Just think though, if we develop a suitable means of propulsion, we might be able to go and recover it in a few decades.
Exciting times ahead.
Originally posted by TheGreatDivider
That's awesome. Just makes my mind wonder what it has seen and what it will see.
Originally posted by phantomjack
Voyager 1 data shows that it has gone through a huge barrier at the edge of the solar system.
Now this craft is on the outer reach of the Solar System -- or is it? Do we really know the outer boundaries of the SOL system?
"A total of 11,000 work years were devoted to the Voyager project through the Neptune encounter."
"Voyager 2 launched on August 20, 1977, from Cape Canaveral, Florida aboard a Titan-Centaur rocket. On September 5, Voyager 1 launched, also from Cape Canaveral aboard a Titan-Centaur rocket.
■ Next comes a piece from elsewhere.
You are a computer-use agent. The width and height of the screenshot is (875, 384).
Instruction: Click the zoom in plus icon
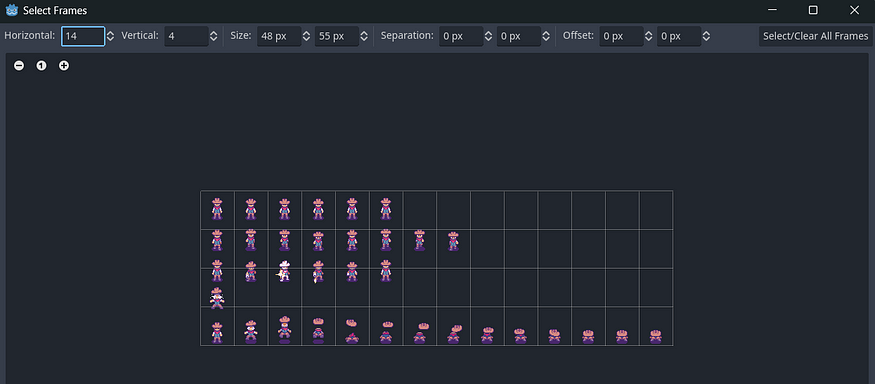coord(64,66)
Both Voyager spacecrafts carry a greeting to any form of life, should that be encountered. The message is carried by a phonograph record - -a 12-inch gold-plated copper disk containing sounds and images selected to portray the diversity of life and culture on Earth. The contents of the record were selected for NASA by a committee chaired by Carl Sagan of Cornell University. Dr. Sagan and his associates assembled 115 images and a variety of natural sounds. To this they added musical selections from different cultures and eras, and spoken greetings from Earth-people in fifty-five languages.